Desertification : causes, effects, spreading, halting (Google Alert / UWC Enviro Facts)

Read at : Google Alert / desertification


Desertification is the process which turns productive into non- productive desert as a result of poor land-management. Desertification occurs mainly in semi-arid areas (average annual rainfall less than 600 mm) bordering on deserts. In the Sahel, (the semi-arid area south of the Sahara Desert), for example, the desert moved 100 km southwards between 1950 and 1975.

* Overgrazing is the major cause of desertification worldwide. Plants of semi-arid areas are adapted to being eaten by sparsely scattered, large, grazing mammals which move in response to the patchy rainfall common to these regions. Early human pastoralists living in semi-arid areas copied this natural system. They moved their small groups of domestic animals in response to food and water availability. Such regular stock movement prevented overgrazing of the fragile plant cover. In modern times, the use of fences has prevented domestic and wild animals from moving in response to food availability, and overgrazing has often resulted. However, when used correctly, fencing is a valuable tool of good veld management.

The use of boreholes and windmills also allows livestock to stay all-year round in areas formerly grazed only during the rains when seasonal pans held water. Where not correctly planned and managed, provision of drinking water has contributed to the massive advance of deserts in recent years as animals gather around waterholes and overgraze the area.

* Cultivation of marginal lands, i.e lands on which there is a high risk of crop failure and a very low economic return, for example, some parts of South Africa where maize is grown.

* Destruction of vegetation in arid regions, often for fuelwood.

* Poor grazing management after accidental burning of semi-arid vegetation.

* Incorrect irrigation practices in arid areas can cause salinization, (the build up of salts in the soil) which can prevent plant growth.

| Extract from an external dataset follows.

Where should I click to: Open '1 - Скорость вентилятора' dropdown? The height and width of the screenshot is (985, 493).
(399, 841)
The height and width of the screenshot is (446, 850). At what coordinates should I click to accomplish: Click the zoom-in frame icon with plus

When the practices described above coincide with drought, the rate of desertification increases dramatically.

Increasing human population and poverty contribute to desertification as poor people may be forced to overuse their environment in the short term, without the ability to plan for the long term effects of their actions. Where livestock has a social importance beyond food, people might be reluctant to reduce their stock numbers.

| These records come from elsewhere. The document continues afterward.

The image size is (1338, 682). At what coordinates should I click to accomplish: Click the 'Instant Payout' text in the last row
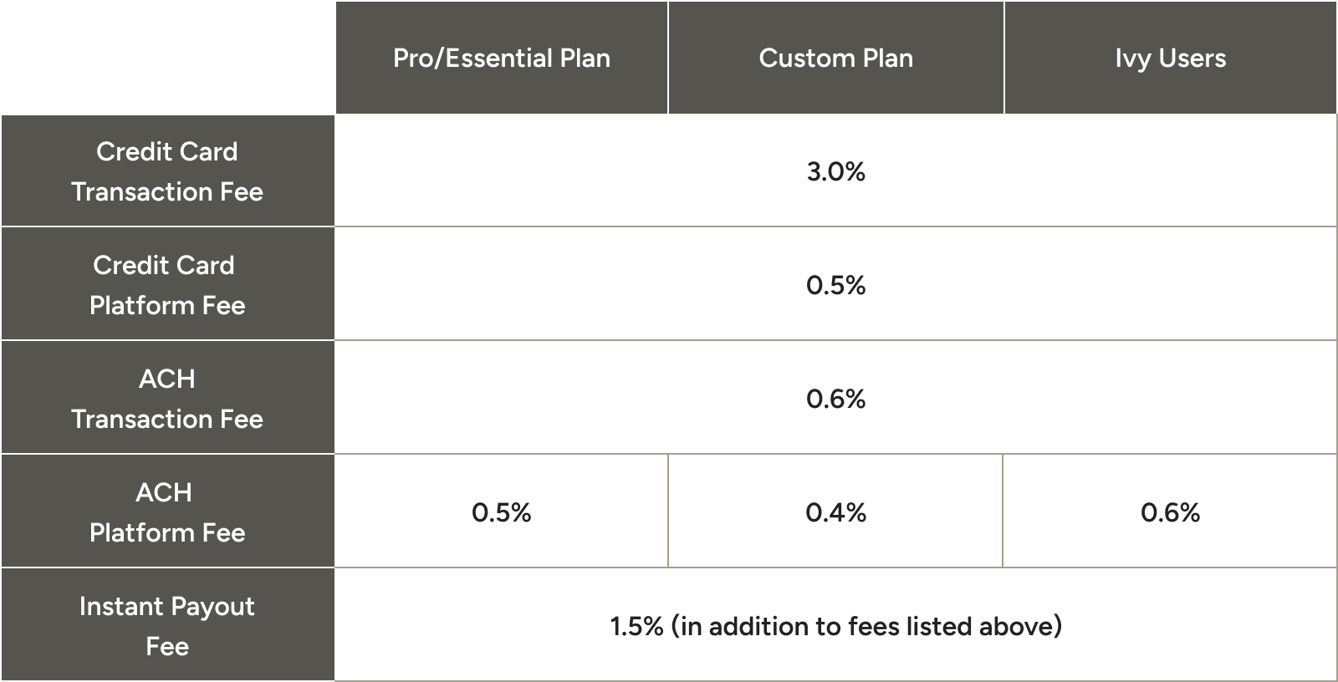pos(167,606)
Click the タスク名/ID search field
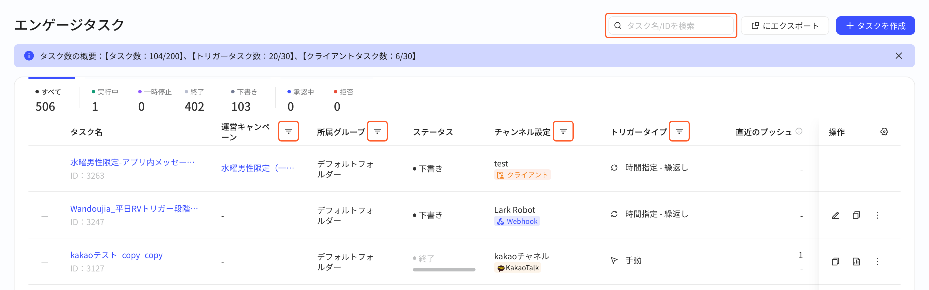Viewport: 929px width, 290px height. click(671, 26)
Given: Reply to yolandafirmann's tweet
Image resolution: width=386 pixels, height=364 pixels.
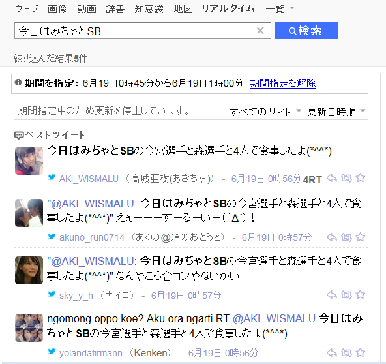Looking at the screenshot, I should coord(332,353).
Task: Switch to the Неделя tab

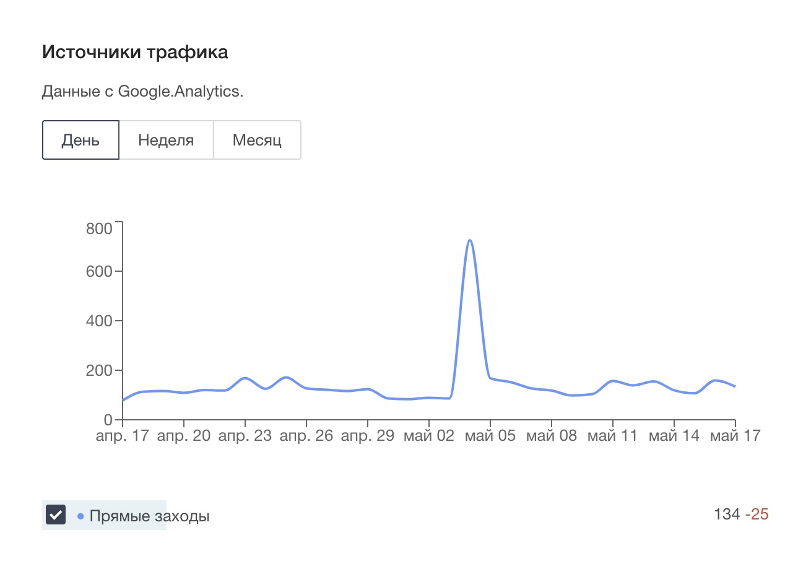Action: tap(166, 140)
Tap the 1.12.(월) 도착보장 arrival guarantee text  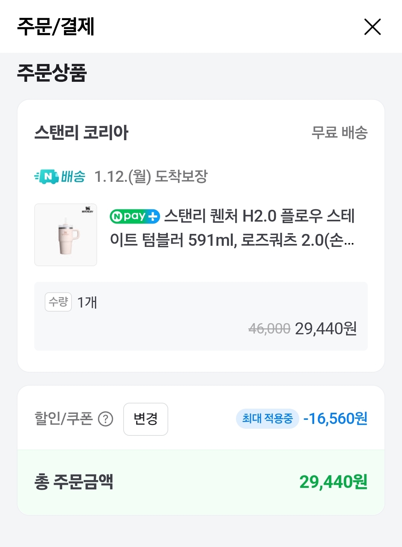(151, 177)
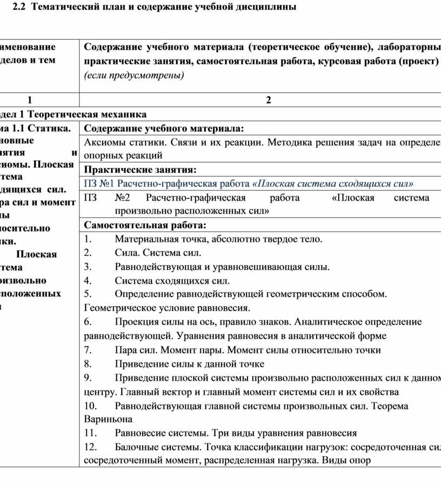Select the "Содержание учебного материала:" subheading
Image resolution: width=441 pixels, height=482 pixels.
[x=164, y=129]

Desertification reduces the ability of land to support life, affecting wild species, domestic animals, agricultural crops and people. The reduction in plant cover that accompanies desertification leads to accelerated soil erosion by wind and water. South Africa losing approximately 300-400 million tonnes of topsoil every year. As vegetation cover and soil layer are reduced, rain drop impact and run-off increases.

Water is lost off the land instead of soaking into the soil to provide moisture for plants. Even long-lived plants that would normally survive droughts die. A reduction in plant cover also results in a reduction in the quantity of humus and plant nutrients in the soil, and plant production drops further. As protective plant cover disappears, floods become more frequent and more severe. Desertification is self-reinforcing, i.e. once the process has started, conditions are set for continual deterioration.

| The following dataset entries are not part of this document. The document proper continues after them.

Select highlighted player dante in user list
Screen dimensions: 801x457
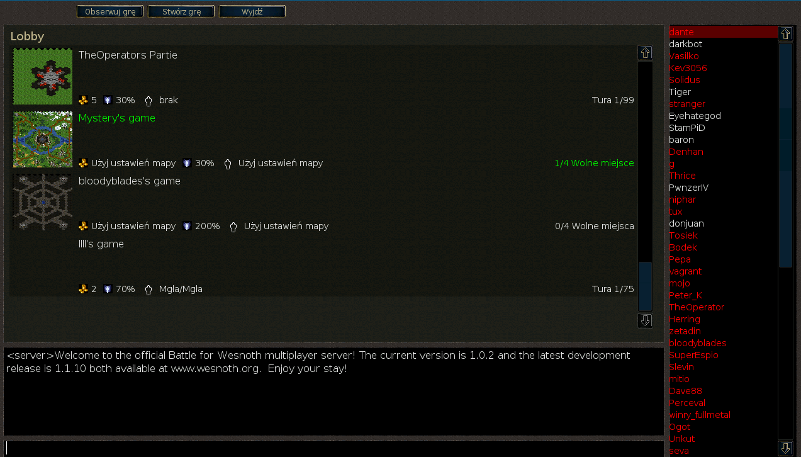(x=681, y=32)
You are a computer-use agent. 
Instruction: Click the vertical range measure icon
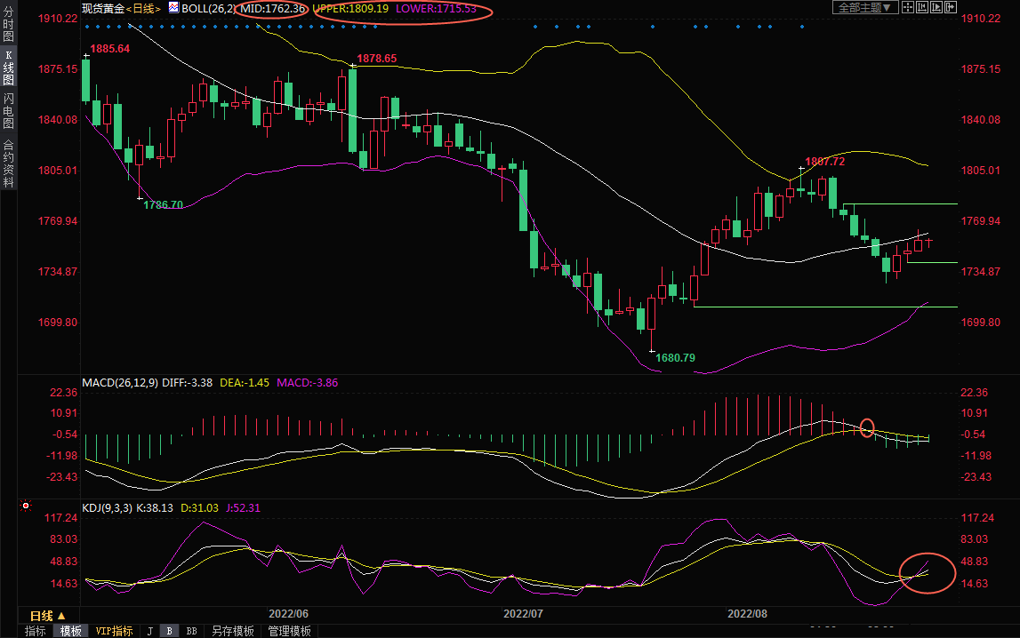(921, 7)
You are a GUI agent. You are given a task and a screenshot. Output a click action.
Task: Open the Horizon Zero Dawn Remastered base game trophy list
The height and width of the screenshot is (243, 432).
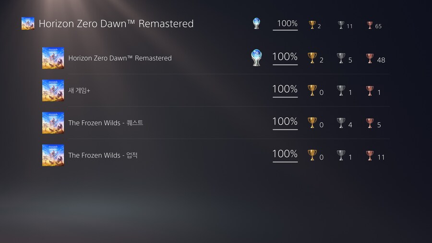coord(120,58)
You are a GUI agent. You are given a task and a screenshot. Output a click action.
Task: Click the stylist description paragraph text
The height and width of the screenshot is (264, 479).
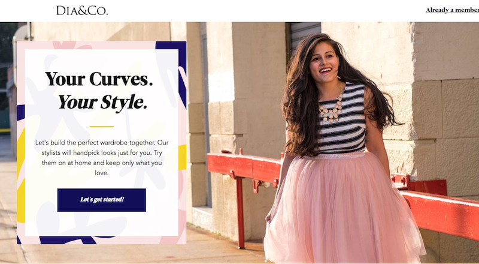click(x=102, y=158)
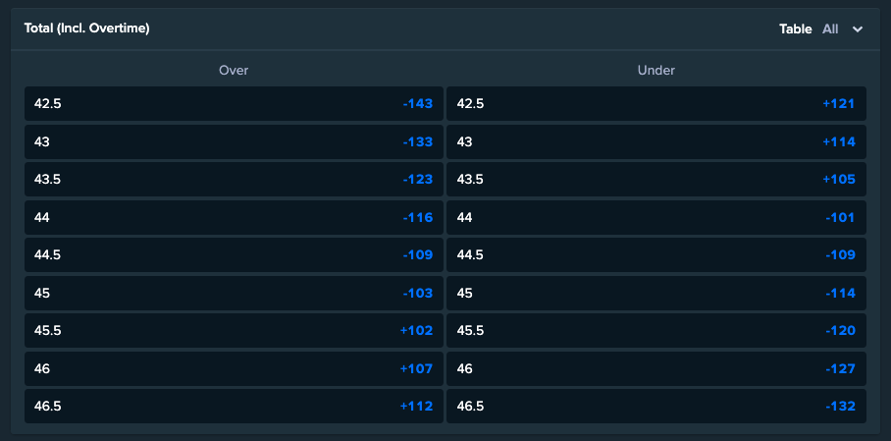Screen dimensions: 891x441
Task: Pick Over 45 odds -103
Action: pos(234,293)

About one third of the world’s land surface is arid or semi-arid. It is predicted that global warming will increase the area of desert climates by 17% in the next century. The area at risk to desertification is thus large and likely to increase.

Worldwide, desertification is making approximately 12 million hectares useless for cultivation every year. This is equal to 10% of the total area of South Africa or 87% of the area of cultivated lands in our country.

In the early 1980s it was estimated that, worldwide, 61% of the 3257 million hectares of all productive drylands (lands where stock are grazed and crops grown, without irrigation) were moderately to very severely desertified. The problem is clearly enormous.

About half of southern Africa is semi-arid and thus at risk of desertification. The area already transformed into desert-like conditions is not accurately known because uncertainty surrounds the precise definition of a desert, and what the original state of the vegetation was in the semi-arid areas of southern Africa.

The areas which are known to have deteriorated this century are mainly on the edges of the southern Kalahari. The deterioration of the Karoo is less well established. It is possible that desertification of the Karoo began in the last century, when sheep were first introduced, and before good records were available for the area.

In recent years the introduction of artificial water points into the Kalahari within Botswana, together with the widespread erection of veterinary fences, has led to the rapid desertification of huge areas. Similar schemes have had the same effect in the southern Kalahari within South Africa and Bophuthatswana.

To halt desertification the number of animals on the land must be reduced, allowing plants to regrow. Soil conditions must be made favourable for plant growth by, for example, mulching. Mulch (a layer of straw, leaves or sawdust covering the soil) reduces evaporation, suppresses weed growth, enriches soil as it rots, and prevents runoff and hence erosion. Reseeding may be necessary in badly degraded areas. Mulching and reseeding are expensive practices.

However, the only realistic large-scale approach is to prevent desertification through good land management in semi-arid areas.



WORLD RESOURCES 1988-89. World Resources Institute. Basic Books, New York, 1988.

AFRICA IN CRISIS. Lloyd Timberlake. Earthscan, London, 1991.

YOUR HEART YOUR PLANET. H. Diamond, J. Burnham and H. Taylor. Eartheart, Cape Town, 1991.


Director: of Agricultural Information. Department of Agriculture, Private Bag X144, Pretoria 0001. Tel. 012-319 7327

Director: of Resource Conservation. Department of Agriculture, P/Bag X120, Pretoria, 0001. Tel. 012-3197685.

The National Botanical Institute. Private Bag X7, Claremont 7735. Tel. 021-762 1166.

Author: Willem Van Cotthem

Honorary Professor of Botany, University of Ghent (Belgium). Scientific Consultant for Desertification and Sustainable Development.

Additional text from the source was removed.